ソット・ヴォーチェ



高田三郎先生の思い出C

 2000年10月22日。高田先生が他界しました。カトリック信者でしたから、周りの方達は、「帰天」と表現し、穏やかでした。私は、ショックと悲しさで取り乱しました。同年5月に、上野文化会館で米寿記念コンサ−トが開催され、多くのお弟子さん達によって高田三郎作品が演奏され、盛況でした。先生もニコニコとお元気だったのに...どうして?20世紀最後の秋に逝ってしまうなんて! 10月21日夜、銀座王子ホ−ルにて私はリサイタルを開催していました。同年5月のゴ−ルデンウィ−クに逝ってしまった、中田喜直先生を偲び、「日本のおもちゃ歌」を歌っていたのです。その頃、高田先生は苦しまれていたのでしょうか?翌日の夕刊でニュ−スを知り、呆然としました。
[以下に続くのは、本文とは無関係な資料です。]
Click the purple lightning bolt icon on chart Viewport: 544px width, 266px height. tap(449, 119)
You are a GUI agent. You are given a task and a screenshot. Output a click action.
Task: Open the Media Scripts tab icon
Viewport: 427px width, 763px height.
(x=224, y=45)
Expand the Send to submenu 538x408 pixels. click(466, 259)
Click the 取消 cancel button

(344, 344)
どうして一緒に21世紀への橋を渡って下さらなかったのですか?もっともっと若い人達に、音楽の本質を伝えて欲しかったのに..。少なくても私は、道標を失いました。
今だから言えることですが、2001年の1月は歌える状況ではなく、10年ぶりに「日本の音楽展」を欠演しました。
 先生の教えが次々と思い出される日々が続きました。
まず一番に浮かんだこと..ベ−ト−ベンの葬儀の時、尊敬する偉大な作曲家のために、シュ−ベルトが棺をかつぐ一人に加わった話は有名ですが、先生は強く胸に残っていて、ご自分も師である信時潔氏の葬儀の時、棺を運ぶひとりになって、心からお礼を言ったというエピソ−ド。ちっぽけな私は、ずっと遠くから見送るしかできませんでしたが、同じ思いでした! 謙虚な先生は、「作曲で本当に自分のものと手ごたえを感じたのは、やっと50歳の時だった。丑年でスロ−モ−だから仕方がない...」とおっしゃいました。
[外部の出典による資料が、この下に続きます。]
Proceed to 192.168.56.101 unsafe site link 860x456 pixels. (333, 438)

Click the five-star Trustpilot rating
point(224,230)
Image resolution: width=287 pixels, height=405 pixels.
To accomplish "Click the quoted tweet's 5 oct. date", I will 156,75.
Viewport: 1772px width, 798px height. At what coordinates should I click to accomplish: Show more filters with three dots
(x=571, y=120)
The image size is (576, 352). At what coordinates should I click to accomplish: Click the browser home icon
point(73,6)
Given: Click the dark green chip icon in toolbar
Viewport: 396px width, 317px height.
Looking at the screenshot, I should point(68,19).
50歳からスタ−トと考えるのでしたら、もっと長生きして頂きたかった!帰天なさり、向こうでも作曲をしなければいけなかったのでしょうか? 今、私は素晴らしい先生のことを伝えようと「高田三郎先生の思い出」を書き込むことで、元気になっています。昨秋のリサイタルでは、初めてのレッスンを思い出し、「パリ旅情」を歌いました。「パリの女性は黒を上手く着こなすよ..」その言葉を忘れずに、お洒落な黒いドレスで歌いました。ありがとうございました!
天上では、貴重な出会いを下さった神様によろしくお伝え下さいませ。